**YOUR OBJECTIVE**
From the very first line of the records through the line that contains "Given: Select the blue circle shape tool", repeat everything exactly except the pictures, and add nothing.

START MATERIAL TO PROCESS

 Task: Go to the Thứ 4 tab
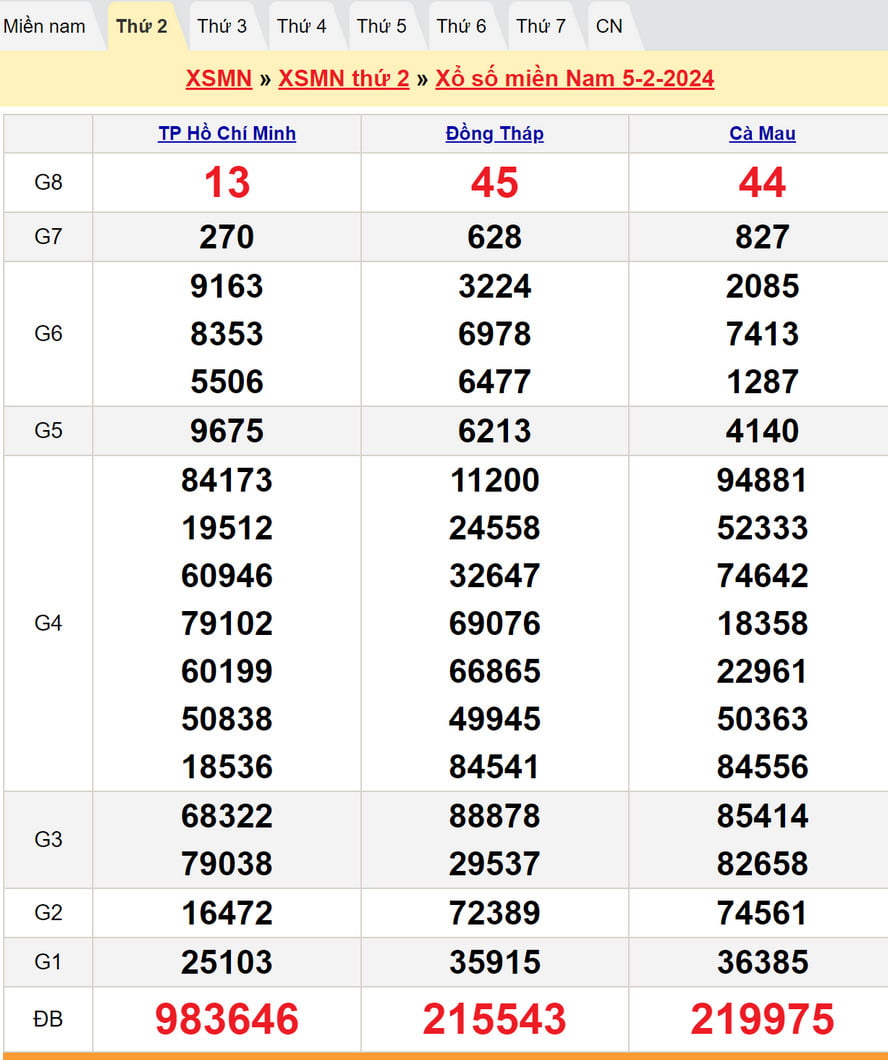tap(302, 26)
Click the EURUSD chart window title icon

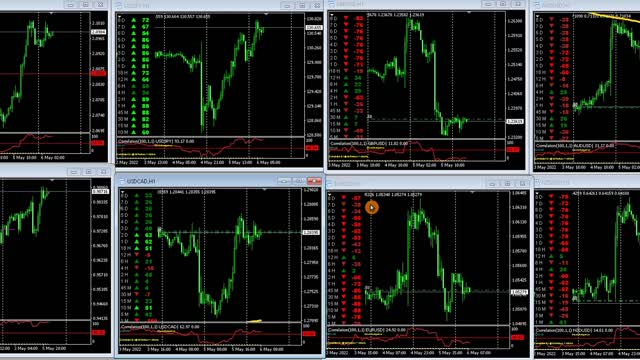pyautogui.click(x=331, y=184)
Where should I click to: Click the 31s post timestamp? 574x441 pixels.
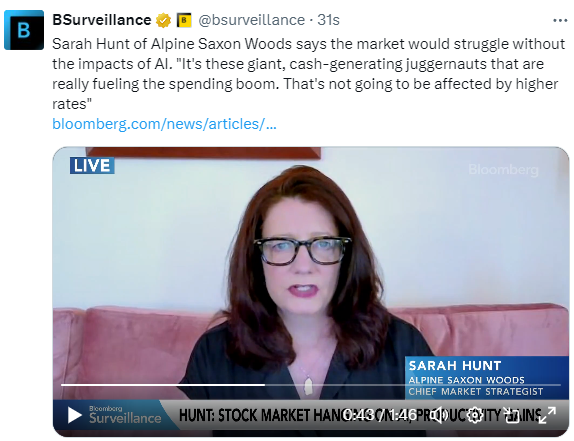328,20
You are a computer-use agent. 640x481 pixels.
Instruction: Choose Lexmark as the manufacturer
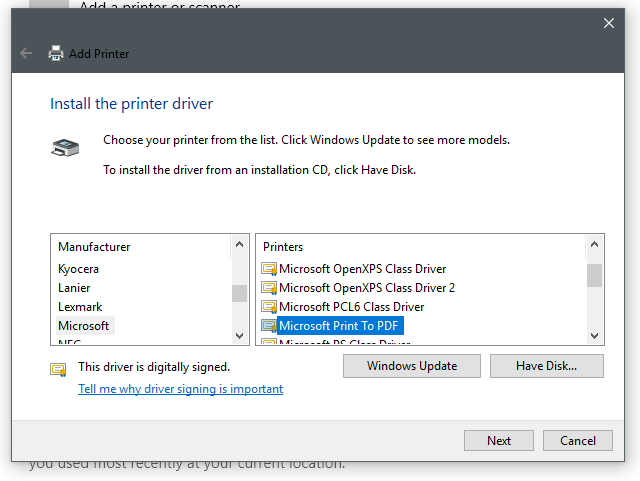coord(80,307)
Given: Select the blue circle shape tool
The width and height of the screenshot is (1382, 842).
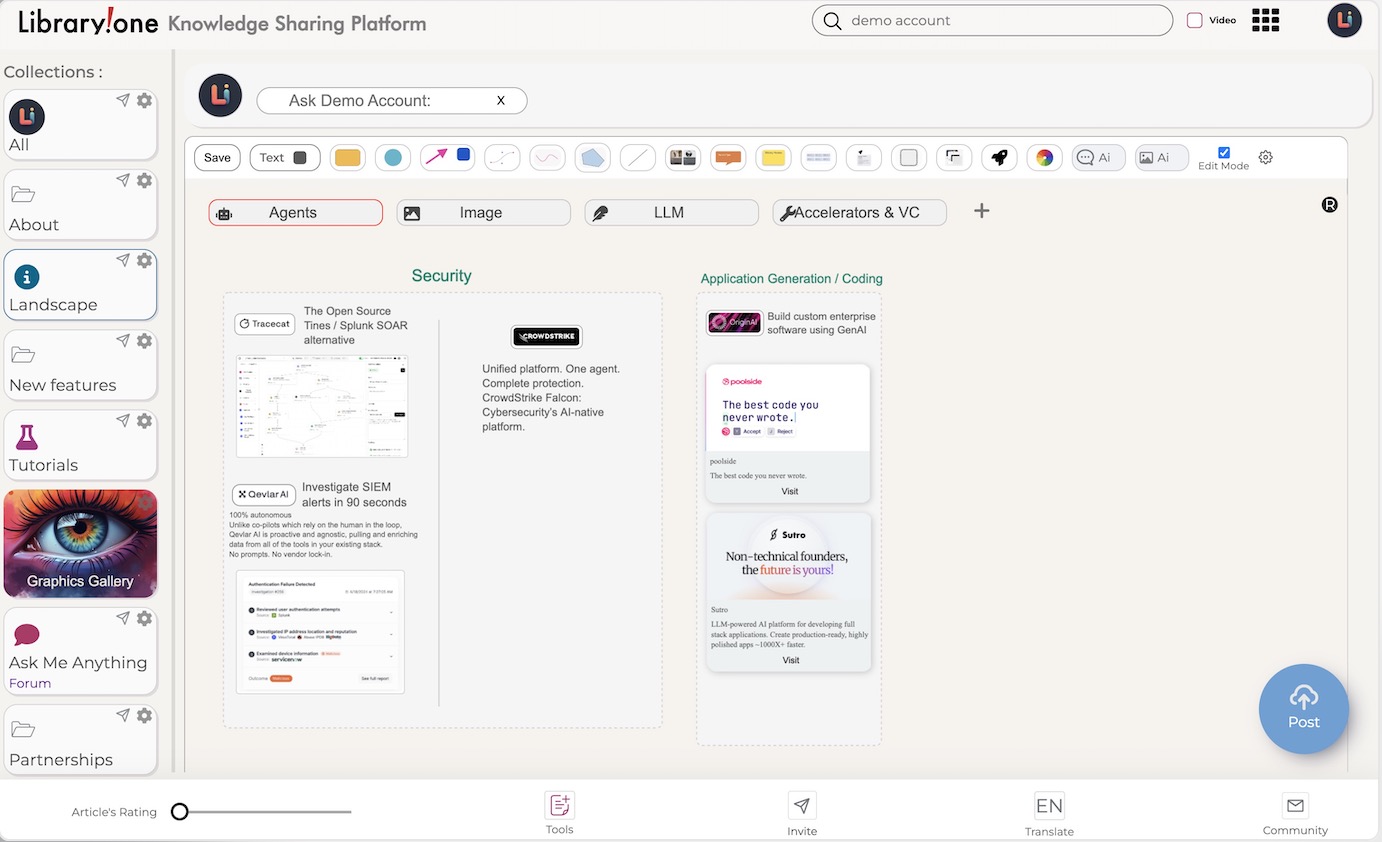Looking at the screenshot, I should (393, 158).
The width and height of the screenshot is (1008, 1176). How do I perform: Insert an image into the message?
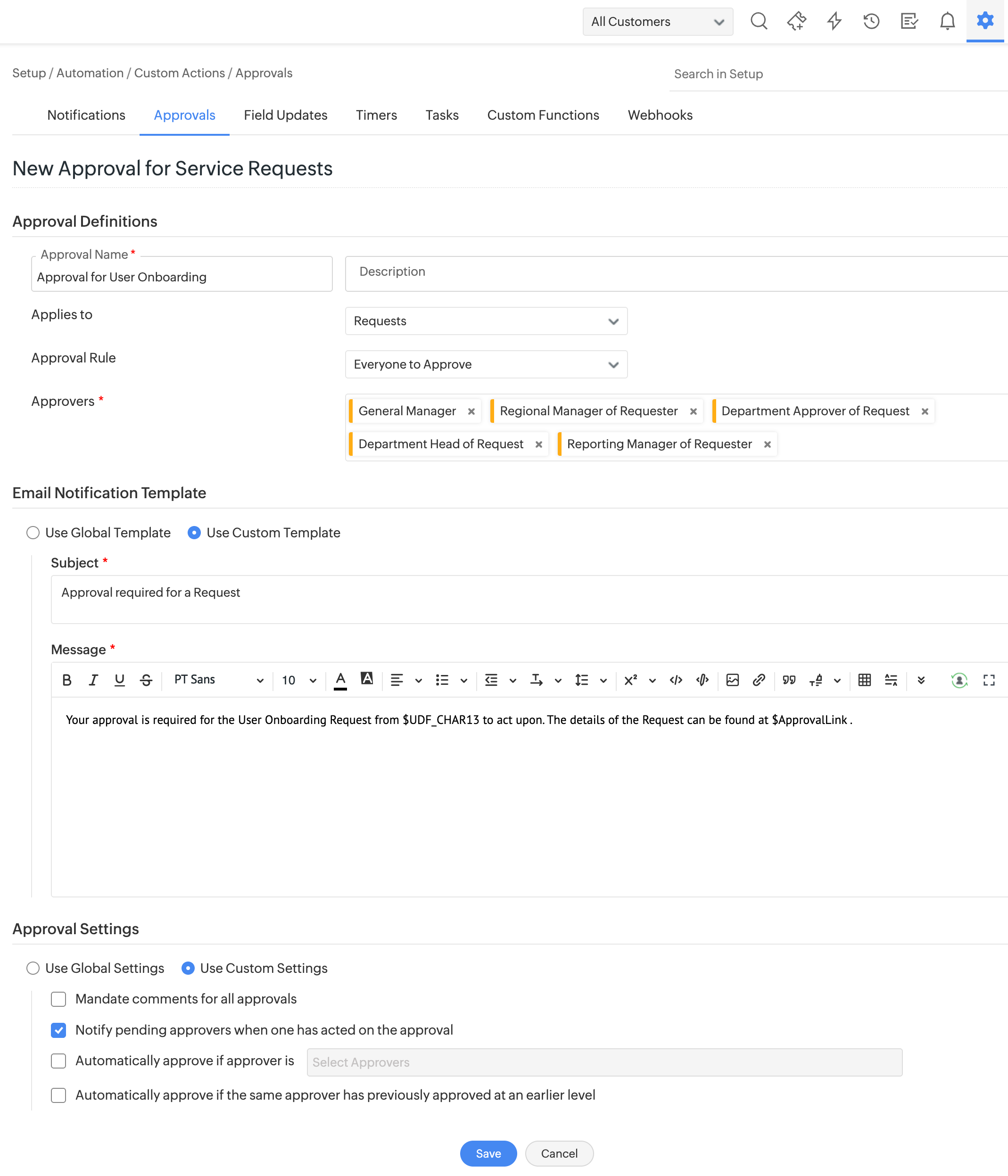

END MATERIAL TO PROCESS

**FINISHED TASK**
 Task: Go to the Thứ 4 tab
tap(302, 26)
Click the EURUSD chart window title icon

pyautogui.click(x=331, y=184)
Where should I click to: Click the 31s post timestamp? 574x441 pixels.
328,20
You are a computer-use agent. 640x481 pixels.
Instruction: Choose Lexmark as the manufacturer
coord(80,307)
Given: Select the blue circle shape tool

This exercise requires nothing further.